Advogados argumentam que líder conservador não foi denunciado pela PGR em caso de atuação de Eduardo nos EUA.

Bolsonaro ao deixar hospital no dia 16 de agosto deste ano Foto: EFE/ Andre Borges

A defesa do ex-presidente Jair Bolsonaro (PL) protocolou no Supremo Tribunal Federal (STF) um pedido para que sejam revogadas as medidas cautelares impostas contra ele — entre elas a prisão domiciliar e a proibição de uso de redes sociais. O ex-chefe do Executivo cumpre prisão em casa desde o dia 4 de agosto, mas antes disso já havia sido submetido a outras medidas restritivas, como o uso de tornozeleira eletrônica.

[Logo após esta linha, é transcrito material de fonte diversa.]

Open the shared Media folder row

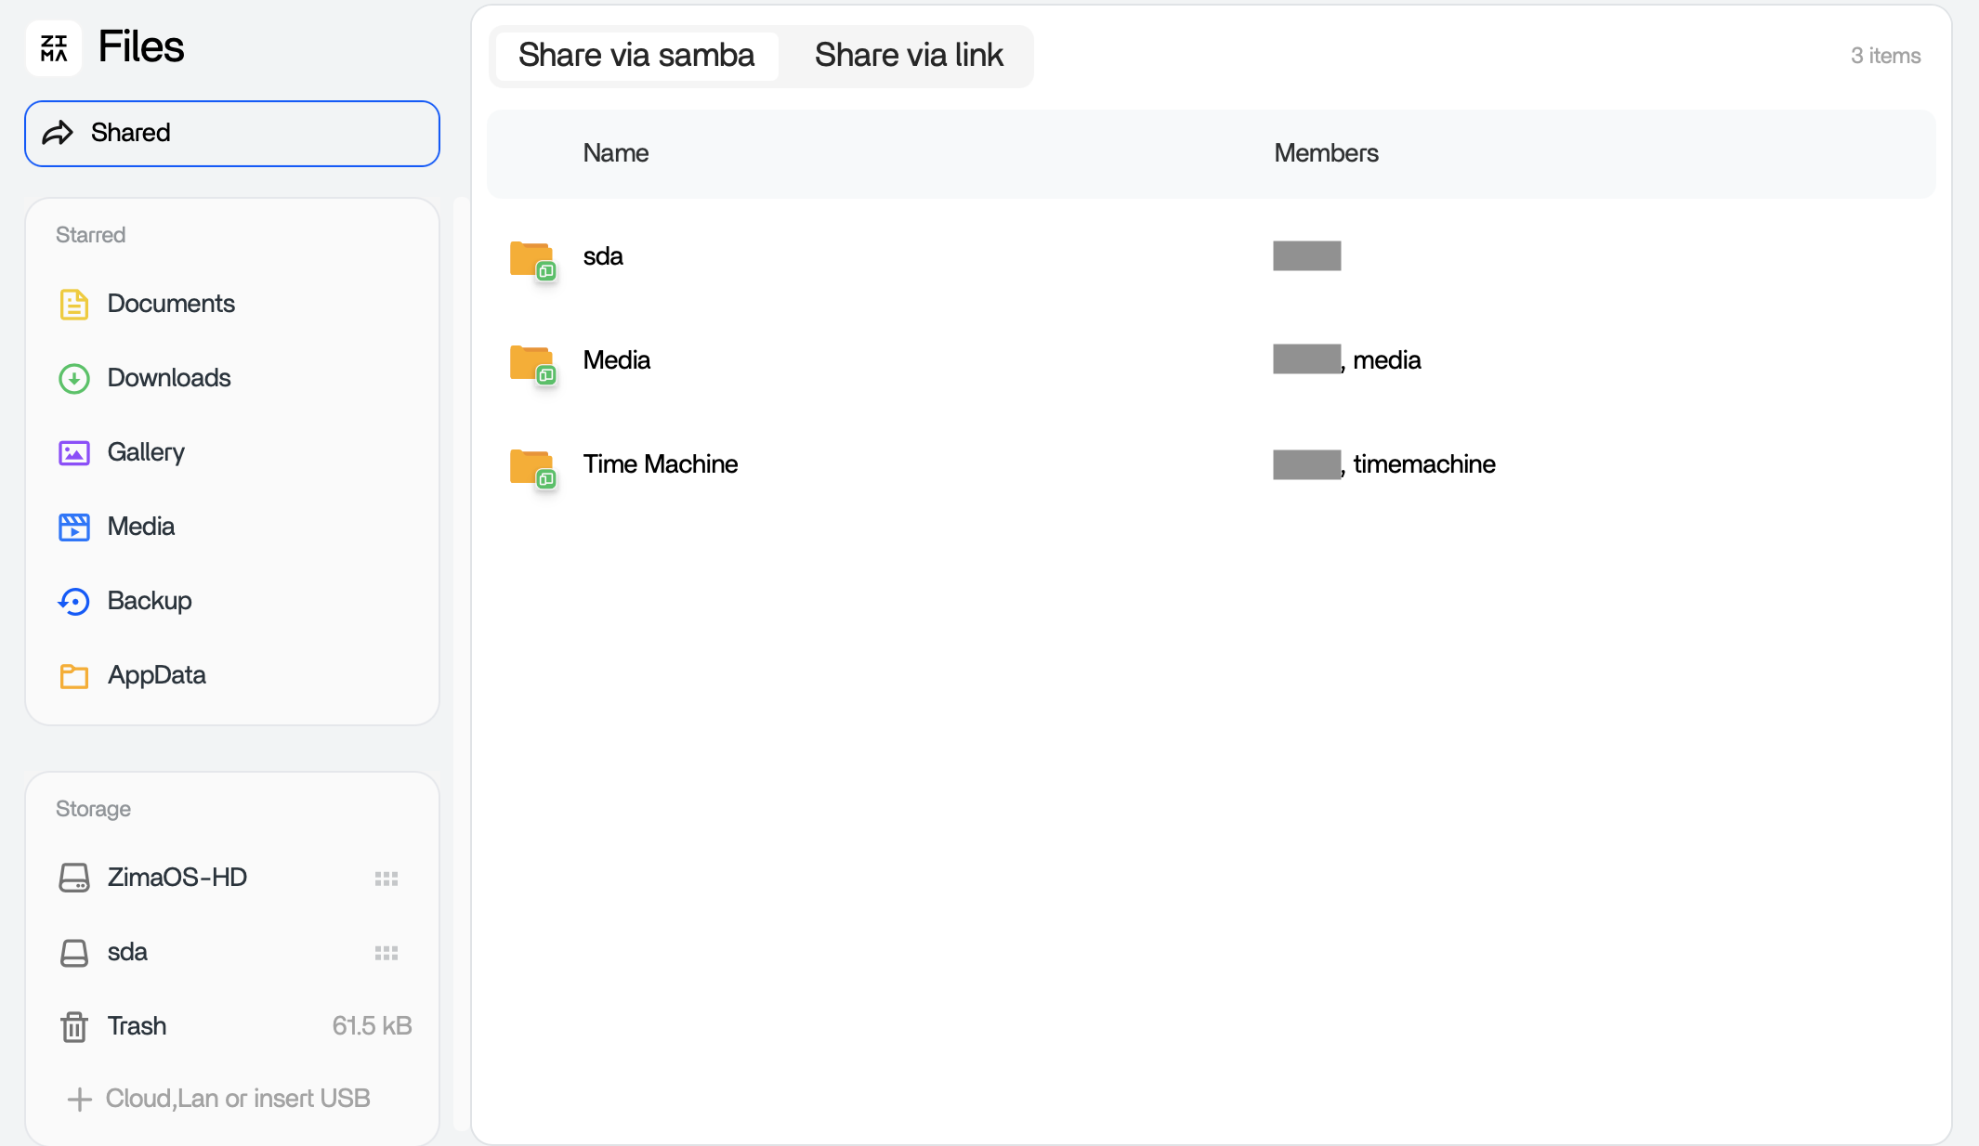pyautogui.click(x=617, y=360)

O requerimento foi apresentado no âmbito do inquérito que apura a suposta atuação do deputado Eduardo Bolsonaro (PL-SP) e do jornalista Paulo Figueiredo, acusados pela Procuradoria-Geral da República (PGR) de tentar intimidar autoridades brasileiras a partir dos Estados Unidos para impedir o avanço de ações judiciais contra Jair Bolsonaro.A prisão domiciliar decretada pelo ministro Alexandre de Moraes se referiu a essa investigação, pois, para o ministro, existiriam indícios de que o líder conservador teria descumprido restrições impostas a ele em julho, como a proibição de usar redes sociais, além do risco de fuga. Na ocasião, Bolsonaro foi acusado de financiar as ações de Eduardo em território norte-americano.

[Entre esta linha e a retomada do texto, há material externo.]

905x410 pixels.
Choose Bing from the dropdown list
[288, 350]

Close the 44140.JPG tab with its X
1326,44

– Com o oferecimento da denúncia, na qual o presidente Bolsonaro não foi acusado, esvazia-se a necessidade de quaisquer medidas cautelares, já que não há ação penal cuja tramitação e eventual condenação seriam supostamente protegidas pelas severas cautelares que foram impostas e que há semanas vêm subtraindo-lhe a liberdade de ir e vir e de livre manifestação – destacou o advogado.

Na última segunda-feira (22), a PGR denunciou Eduardo Bolsonaro e Paulo Figueiredo ao STF por coação no curso do processo. Segundo o procurador-geral Paulo Gonet, os dois induziram “a adoção de medidas retaliatórias pelo governo norte-americano contra o Brasil e contra autoridades brasileiras”.